In what limit do we *really* get Maxwell-Boltzmann statistics from Bose-Einstein and Fermi-Dirac? Fermi-Dirac and Bose-Einstein energy occupation number $n(\epsilon)$ in natural units ($[T]=[\epsilon]$) read
$$n(\epsilon) = \frac{D(\epsilon)}{e^{(\epsilon-\mu)/T}\pm 1},$$
where $D(\epsilon)$ is the density of states at the given energy $\epsilon$, $+$ is Fermi-Dirac and $-$ is Bose-Einstein.
The usual answer to the question by which limit to arrive to Maxwell-Boltzmann statistics is:
$$\frac{\epsilon-\mu}{T} \gg 1$$
or
$$\frac{\epsilon_{min}-\mu}{T} \gg 1$$
This gives you purely formally Maxwell-Boltzmann distribution but is a make-it-work pseudo-argument as when $T \to \infty$, $\frac{\epsilon-\mu}{T} \to 0$ and on the contrary $T \to 0^+$, $\frac{\epsilon-\mu}{T} \to \infty$. Hence this rule would tell us to apply Boltzmann statistics to low temperatures and stick with the quantum statistics at high temperatures.

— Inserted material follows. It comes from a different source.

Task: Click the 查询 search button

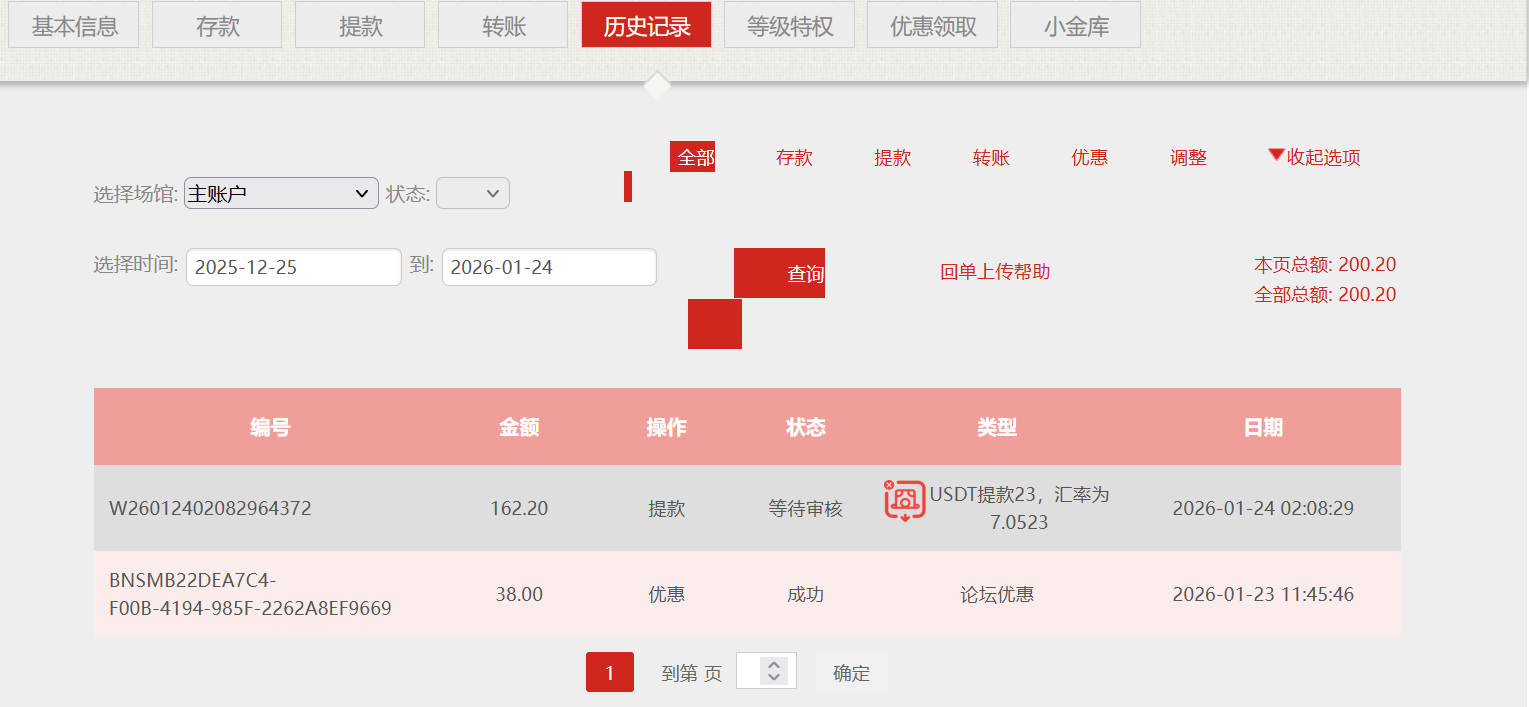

This is obviously a fall into the fiery pit of slurry textbook mumbo jumbo.
To resolve this, I believe we have to presume a growing density of states $D(\epsilon)$ and faithfully take the $T \to \infty$ limit showing that every macroscopic feature (i.e. every moment of the original distribution) is in the limit reproduced by Maxwell-Boltzmann up to $\mathcal O(T^{-2},\sqrt{N},...)$. 
The problem in the "textbook" argument as well as with the discussed limit is that $\epsilon-\mu$ actually always passes through values which are both greater and smaller than $T$ in the integration. The growing $T$ just "smears out" the distribution out into larger and larger regions in $\epsilon$, which motivated my guess that $D(\epsilon)$ must be growing so that the "smearing out" makes the high-energetic states dominate.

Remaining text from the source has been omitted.